After 80 years, a World War II sergeant killed in Germany has returned home to California.

On Thursday, community members lined the roads to honor US Army Air Force Tech. Sgt. Donald V. Banta as he was brought from Ontario International Airport to a burial home in Riverside, California, The AP reported.

Banta, 21, was killed in action in early 1944 when his plane was hit by anti-aircraft fire over Gotha, Germany, according to Honoring Our Fallen, an organization that provides support to families of fallen military and first responders.

One of the surviving crewmembers saw the plane was on fire, then fell in a steep dive before exploding on the ground.

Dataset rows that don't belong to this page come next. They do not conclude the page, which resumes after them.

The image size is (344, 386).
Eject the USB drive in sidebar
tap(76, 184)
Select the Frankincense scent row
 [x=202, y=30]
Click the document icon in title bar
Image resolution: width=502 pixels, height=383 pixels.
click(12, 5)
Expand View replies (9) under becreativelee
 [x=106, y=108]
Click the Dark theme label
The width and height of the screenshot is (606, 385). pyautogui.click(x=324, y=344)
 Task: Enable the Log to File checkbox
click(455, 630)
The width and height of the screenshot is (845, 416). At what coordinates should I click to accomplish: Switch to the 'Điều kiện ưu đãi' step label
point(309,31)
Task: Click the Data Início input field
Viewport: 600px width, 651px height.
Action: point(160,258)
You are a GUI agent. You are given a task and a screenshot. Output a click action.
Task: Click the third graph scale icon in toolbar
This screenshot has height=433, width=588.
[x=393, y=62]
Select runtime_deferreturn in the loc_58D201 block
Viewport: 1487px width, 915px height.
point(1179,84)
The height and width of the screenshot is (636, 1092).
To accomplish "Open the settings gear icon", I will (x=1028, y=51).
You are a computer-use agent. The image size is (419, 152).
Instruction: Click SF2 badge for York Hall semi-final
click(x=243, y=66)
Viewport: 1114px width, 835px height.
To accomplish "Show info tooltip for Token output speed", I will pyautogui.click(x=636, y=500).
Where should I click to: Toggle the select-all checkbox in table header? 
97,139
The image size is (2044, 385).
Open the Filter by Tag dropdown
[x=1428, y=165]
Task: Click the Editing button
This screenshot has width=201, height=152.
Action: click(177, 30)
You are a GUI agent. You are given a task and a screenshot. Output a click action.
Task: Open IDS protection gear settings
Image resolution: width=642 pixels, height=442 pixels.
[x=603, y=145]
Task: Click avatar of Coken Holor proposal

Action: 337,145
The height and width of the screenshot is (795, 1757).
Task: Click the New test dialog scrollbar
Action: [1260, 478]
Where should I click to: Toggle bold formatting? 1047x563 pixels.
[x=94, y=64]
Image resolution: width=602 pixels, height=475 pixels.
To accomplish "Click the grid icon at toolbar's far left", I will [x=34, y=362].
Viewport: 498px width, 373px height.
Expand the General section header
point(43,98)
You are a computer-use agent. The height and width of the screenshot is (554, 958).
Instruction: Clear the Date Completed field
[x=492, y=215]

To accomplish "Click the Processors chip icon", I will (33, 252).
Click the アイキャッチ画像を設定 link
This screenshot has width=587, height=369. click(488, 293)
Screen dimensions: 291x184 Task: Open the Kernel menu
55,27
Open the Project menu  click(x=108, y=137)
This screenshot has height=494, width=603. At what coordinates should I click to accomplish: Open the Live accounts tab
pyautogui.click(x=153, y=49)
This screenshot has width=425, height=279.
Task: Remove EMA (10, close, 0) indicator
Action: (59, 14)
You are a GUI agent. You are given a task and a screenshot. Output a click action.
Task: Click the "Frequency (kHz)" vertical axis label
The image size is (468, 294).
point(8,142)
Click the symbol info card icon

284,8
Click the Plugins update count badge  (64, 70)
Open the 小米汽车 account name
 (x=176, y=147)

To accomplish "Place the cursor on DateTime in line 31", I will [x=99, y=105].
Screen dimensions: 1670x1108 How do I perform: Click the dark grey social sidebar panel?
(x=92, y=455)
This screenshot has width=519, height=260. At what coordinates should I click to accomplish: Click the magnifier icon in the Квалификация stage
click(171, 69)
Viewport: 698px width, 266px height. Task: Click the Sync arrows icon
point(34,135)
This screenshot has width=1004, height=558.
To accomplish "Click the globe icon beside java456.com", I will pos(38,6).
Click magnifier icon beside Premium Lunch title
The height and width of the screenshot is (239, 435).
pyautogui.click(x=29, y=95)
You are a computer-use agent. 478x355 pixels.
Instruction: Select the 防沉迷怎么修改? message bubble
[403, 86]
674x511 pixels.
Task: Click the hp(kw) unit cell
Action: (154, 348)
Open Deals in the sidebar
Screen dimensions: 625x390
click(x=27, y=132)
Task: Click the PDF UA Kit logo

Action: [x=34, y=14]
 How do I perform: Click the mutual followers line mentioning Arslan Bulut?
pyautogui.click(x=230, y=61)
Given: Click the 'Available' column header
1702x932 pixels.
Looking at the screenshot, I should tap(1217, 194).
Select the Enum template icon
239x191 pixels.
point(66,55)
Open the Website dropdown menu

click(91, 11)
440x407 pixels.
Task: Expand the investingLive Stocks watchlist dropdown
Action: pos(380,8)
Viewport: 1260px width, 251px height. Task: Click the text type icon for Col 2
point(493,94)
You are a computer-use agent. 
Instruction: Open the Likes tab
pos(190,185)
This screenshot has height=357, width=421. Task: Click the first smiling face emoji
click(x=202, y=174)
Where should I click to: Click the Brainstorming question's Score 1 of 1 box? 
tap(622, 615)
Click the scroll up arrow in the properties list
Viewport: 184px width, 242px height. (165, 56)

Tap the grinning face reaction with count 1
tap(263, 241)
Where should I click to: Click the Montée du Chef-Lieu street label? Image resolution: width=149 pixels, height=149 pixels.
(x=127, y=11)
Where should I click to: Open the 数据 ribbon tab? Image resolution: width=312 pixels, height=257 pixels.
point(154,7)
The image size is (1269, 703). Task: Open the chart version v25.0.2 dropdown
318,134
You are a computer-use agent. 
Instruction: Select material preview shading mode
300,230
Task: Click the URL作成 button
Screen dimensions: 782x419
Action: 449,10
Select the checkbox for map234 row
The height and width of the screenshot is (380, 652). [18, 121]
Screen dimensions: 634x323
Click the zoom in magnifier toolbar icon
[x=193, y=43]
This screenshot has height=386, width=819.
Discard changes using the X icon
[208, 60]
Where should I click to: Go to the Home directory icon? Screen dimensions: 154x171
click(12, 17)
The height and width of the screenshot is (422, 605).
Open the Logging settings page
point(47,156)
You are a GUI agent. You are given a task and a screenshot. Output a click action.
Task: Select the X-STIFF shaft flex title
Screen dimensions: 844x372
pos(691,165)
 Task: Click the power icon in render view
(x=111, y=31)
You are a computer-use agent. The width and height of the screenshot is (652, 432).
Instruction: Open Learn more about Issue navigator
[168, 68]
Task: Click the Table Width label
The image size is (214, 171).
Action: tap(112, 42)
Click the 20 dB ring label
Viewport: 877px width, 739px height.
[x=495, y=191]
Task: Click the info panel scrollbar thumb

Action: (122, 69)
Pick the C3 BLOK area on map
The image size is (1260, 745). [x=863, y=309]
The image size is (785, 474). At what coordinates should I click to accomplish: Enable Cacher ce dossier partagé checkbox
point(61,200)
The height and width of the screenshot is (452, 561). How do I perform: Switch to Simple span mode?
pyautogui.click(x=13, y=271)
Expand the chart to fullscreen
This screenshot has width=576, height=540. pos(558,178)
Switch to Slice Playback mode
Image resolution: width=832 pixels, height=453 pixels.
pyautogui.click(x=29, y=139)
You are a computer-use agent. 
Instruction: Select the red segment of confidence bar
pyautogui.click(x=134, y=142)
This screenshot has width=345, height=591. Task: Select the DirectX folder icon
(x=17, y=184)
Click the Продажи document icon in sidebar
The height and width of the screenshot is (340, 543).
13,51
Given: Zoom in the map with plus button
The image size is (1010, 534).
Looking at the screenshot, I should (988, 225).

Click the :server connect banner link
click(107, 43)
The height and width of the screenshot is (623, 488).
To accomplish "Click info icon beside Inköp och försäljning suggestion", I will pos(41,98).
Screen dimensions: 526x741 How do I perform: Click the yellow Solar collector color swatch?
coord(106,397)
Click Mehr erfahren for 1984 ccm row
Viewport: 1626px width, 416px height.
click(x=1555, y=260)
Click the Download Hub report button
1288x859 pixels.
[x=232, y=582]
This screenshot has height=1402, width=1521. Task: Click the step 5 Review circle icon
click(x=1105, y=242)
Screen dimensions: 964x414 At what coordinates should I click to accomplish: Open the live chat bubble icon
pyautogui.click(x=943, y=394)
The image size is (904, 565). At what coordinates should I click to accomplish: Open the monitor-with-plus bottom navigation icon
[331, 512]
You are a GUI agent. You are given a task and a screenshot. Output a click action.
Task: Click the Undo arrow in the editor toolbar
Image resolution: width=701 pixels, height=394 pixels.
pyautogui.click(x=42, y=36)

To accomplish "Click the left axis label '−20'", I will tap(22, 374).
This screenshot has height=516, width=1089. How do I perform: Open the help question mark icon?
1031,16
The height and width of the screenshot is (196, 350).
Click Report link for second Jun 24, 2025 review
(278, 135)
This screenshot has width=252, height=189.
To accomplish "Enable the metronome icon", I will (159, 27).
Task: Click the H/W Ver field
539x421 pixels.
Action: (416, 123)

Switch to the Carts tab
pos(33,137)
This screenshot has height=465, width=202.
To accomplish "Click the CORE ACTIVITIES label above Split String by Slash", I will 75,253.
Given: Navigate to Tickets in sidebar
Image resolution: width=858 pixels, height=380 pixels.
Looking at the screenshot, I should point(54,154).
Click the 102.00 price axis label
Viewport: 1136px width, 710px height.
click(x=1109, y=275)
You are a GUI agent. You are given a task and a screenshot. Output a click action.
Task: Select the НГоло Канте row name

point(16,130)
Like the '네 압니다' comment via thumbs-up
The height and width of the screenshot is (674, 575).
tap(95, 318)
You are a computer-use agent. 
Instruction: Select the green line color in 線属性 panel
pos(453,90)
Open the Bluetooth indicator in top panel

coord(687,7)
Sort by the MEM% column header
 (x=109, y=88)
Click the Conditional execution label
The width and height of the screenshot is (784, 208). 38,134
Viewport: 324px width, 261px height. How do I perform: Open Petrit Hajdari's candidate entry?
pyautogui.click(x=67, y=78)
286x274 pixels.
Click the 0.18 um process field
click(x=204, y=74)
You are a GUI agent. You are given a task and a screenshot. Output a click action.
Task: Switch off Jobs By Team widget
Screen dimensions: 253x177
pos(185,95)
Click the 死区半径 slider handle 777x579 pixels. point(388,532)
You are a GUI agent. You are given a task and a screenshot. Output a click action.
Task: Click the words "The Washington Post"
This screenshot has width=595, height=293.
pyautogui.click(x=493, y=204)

After the crash, German troops buried the remains of one soldier at a local cemetery, while the other six crewmembers, including Banta, were unaccounted for.

Banta was married and had four sisters and a brother. He joined the military because of his older brother Floyd Jack Banta, who searched for Donald Banta his whole life but passed away before he was found.

Donald Banta's niece was present at the planeside honors ceremony at the Ontario airport coordinated by Honoring Our Fallen.

The remains from the plane crash were initially recovered in 1952, but they could not be identified at the time and were buried in Belgium. Banta was accounted for Sept. 26, 2023, following efforts by the Defense POW/MIA Accounting Agency within the US Department of Defense and the Armed Forces Medical Examiner System.